Jeannie Wright (2005) is a therapist in Nottingham, UK and an advocate for writing therapy. She is a self-proclaimed habitual writer, using journals and diaries for herself as well as her patients. In her article, Using Writing in Brief Therapy, Wright shares a case study of a woman named “Lyn” (not her real name); Lyn was skeptical about the idea of writing therapy, but agreed to try it during a particularly difficult time in her life (Wright, 2005). She broke down in tears at her workplace one day, and a colleague suggested that Lyn should take advantage of the company counseling service since it had been a great help to her in the past (Wright, 2005).

The source of Lyn’s suffering was an imbalance in her relationships with her family members (Wright, 2005). Lyn was overextending herself, and felt as though her feelings were never considered (Wright, 2005). She did not feel free to express her anxieties regarding issues such as the rage that she felt toward her daughter’s boyfriend (Wright, 2005). Lyn described feeling the need to constantly “bite her tongue”, which ultimately led to a lot of pent up anger and frustration (Wright, 2005, p.28).
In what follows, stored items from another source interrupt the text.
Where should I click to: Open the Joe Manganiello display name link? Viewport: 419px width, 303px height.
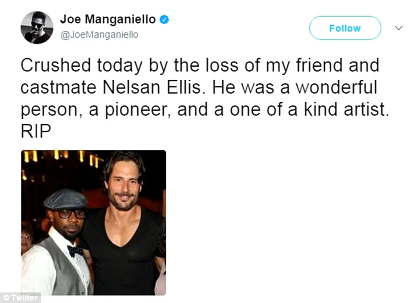pos(108,20)
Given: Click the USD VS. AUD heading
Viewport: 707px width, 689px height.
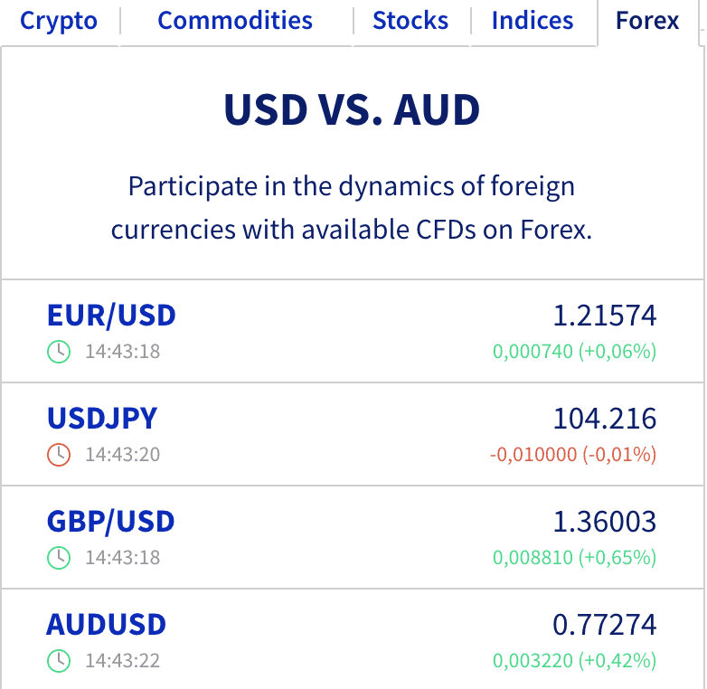Looking at the screenshot, I should point(353,109).
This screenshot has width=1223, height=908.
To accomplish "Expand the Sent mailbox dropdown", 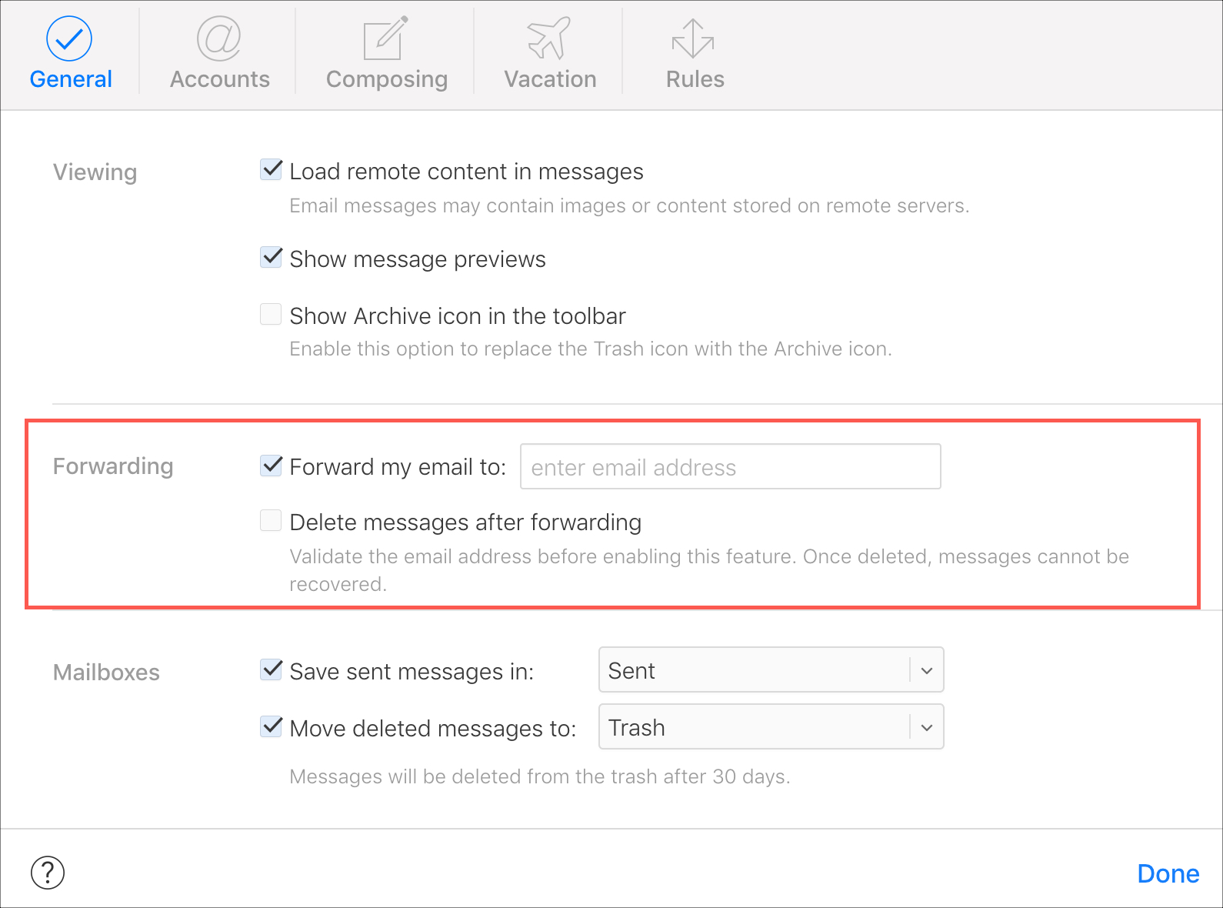I will 771,669.
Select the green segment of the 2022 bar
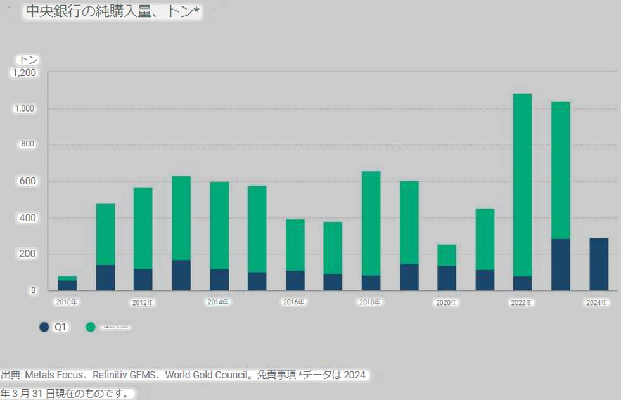This screenshot has height=400, width=621. tap(522, 184)
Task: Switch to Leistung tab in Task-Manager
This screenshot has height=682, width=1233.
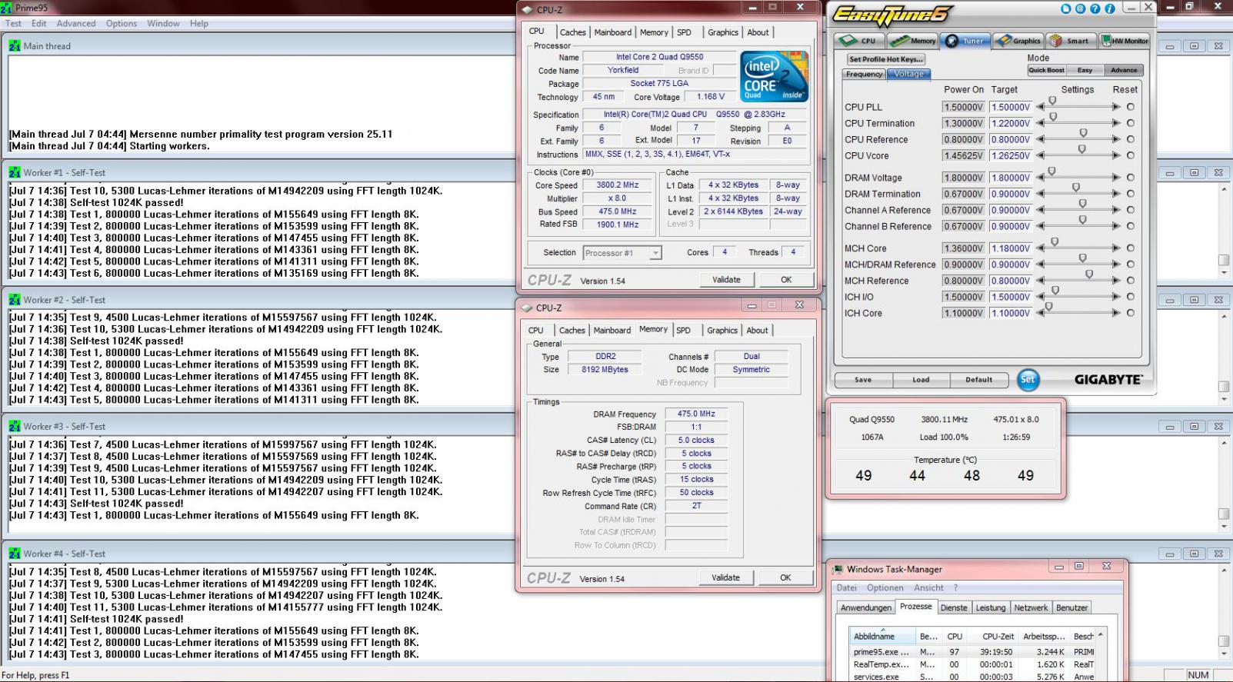Action: pyautogui.click(x=991, y=607)
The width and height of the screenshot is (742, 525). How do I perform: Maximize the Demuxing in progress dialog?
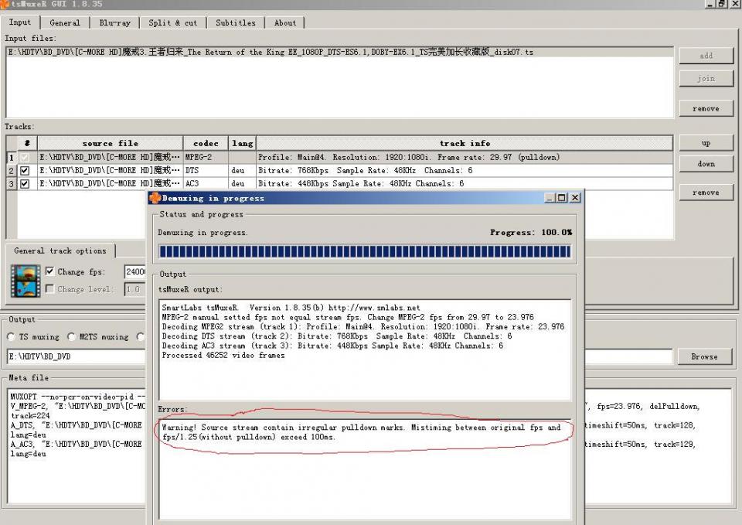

Lyn found “unsent letter writing” (Wright, 2005, p. 28) particularly useful. She would describe her frustration, write a letter to the person that caused the frustration, then tear the letter into shreds (Wright, 2005). She described writing therapy as her salvation, noting that it helped her to put things into perspective (Wright, 2005). In fact, when Lyn’s therapy sessions were finished, she continued to keep a journal to help her deal with the day-to-day struggles that she faced (Wright, 2005).